Le Journal des Entreprises : Quelles sont les conséquences de l'arrivée de Donald Trump au pouvoir pour l'économie américaine ?

Isabelle Saladin : Aux États-Unis, les classes moyennes ont énormément souffert de l'utilisation excessive du principe du libre-échange et de la crise financière de 2008. C'est pourquoi Donald Trump promet aujourd'hui une politique économique tournée vers le marché intérieur américain, avec des investissements massifs dans le public, notamment dans les infrastructures, et promet le plein-emploi. À très court terme, il devrait acter l'augmentation des taxes sur les produits importés. Comme il a souvent désigné la Chine comme responsable numéro un du chômage aux États-Unis, il pourrait notamment mettre en oeuvre le relèvement de 45 % du taux appliqué sur les importations chinoises. Son programme est de sanctionner fortement les délocalisations menées par les entreprises américaines par des amendes (il a menacé les constructeurs automobiles et Fiat-Chrysler a annoncé le rapatriement aux États-Unis d'une production de pick-up fabriqués au Mexique, NDLR). Il veut aussi récompenser la création d'emplois sur le sol américain par une fiscalité de 15 %, du jamais vu aux États-Unis ! Donald Trump va prendre ces décisions très rapidement et est capable d'atteindre cet objectif.

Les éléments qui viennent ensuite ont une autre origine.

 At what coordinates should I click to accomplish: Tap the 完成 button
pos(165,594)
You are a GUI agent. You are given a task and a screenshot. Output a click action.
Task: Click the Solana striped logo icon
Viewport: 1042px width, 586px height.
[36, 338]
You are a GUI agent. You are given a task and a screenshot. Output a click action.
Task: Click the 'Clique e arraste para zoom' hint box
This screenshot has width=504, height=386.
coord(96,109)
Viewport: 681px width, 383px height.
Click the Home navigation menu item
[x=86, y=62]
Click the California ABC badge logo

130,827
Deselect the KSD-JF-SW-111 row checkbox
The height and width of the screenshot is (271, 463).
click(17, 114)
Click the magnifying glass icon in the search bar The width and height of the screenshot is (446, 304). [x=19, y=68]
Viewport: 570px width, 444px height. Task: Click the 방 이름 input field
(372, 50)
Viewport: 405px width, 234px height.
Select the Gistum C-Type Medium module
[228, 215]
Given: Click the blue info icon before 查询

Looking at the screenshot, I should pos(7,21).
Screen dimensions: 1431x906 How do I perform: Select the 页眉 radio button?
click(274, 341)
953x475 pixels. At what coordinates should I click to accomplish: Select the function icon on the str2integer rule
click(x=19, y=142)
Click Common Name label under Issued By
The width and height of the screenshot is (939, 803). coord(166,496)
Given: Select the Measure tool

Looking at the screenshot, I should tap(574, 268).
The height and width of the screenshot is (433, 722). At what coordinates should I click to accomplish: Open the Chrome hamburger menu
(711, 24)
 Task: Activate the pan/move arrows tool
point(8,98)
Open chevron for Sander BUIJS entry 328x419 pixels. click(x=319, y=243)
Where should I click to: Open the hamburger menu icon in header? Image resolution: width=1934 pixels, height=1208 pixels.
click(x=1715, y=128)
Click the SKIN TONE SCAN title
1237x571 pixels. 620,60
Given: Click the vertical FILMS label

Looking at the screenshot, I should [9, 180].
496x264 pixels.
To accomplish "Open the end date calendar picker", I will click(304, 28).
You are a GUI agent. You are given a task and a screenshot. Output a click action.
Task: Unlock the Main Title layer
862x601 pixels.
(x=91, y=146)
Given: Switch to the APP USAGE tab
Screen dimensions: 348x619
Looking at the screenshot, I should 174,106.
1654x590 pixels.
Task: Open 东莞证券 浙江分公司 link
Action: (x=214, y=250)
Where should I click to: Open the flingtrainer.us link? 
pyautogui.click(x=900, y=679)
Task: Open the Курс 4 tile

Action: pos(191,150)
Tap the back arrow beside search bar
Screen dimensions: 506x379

Le risque à moyen terme pour les Américains est la hausse automatique des prix et donc la baisse de leur pouvoir d'achat. De manière plus globale, les règles du jeu économique mondial vont être bouleversées, avec désormais un "trio" pour le mener : Donald Trump, Vladimir Poutine et le président chinois Xi Jinping.

Les chefs d'entreprise, et notamment de PME, français qui font du business aux États-Unis ou avec ce pays se préoccupent-ils assez de cette question ?

I.S. : Les Français ont une position opportuniste, voire attentiste, vis-à-vis des changements qui interviennent aux États-Unis. Nous l'avons vu lors du salon CES de Las Vegas début janvier : les entrepreneurs du numérique veulent bien trouver des investisseurs américains, des financements pour leurs entreprises, mais personne n'a eu l'air de s'inquiéter de la future politique économique américaine et des conséquences qu'elle pourra avoir sur leur activité dans le pays. Dans les PME plus " traditionnelles ", la majorité des patrons ne se sent absolument pas concernée par ce changement politique international majeur. L'exception étant ceux qui sont déjà implantés aux États-Unis et qui se demandent à juste titre comment s'adapter au niveau local.

Comment peuvent-ils s'emparer de ce sujet ?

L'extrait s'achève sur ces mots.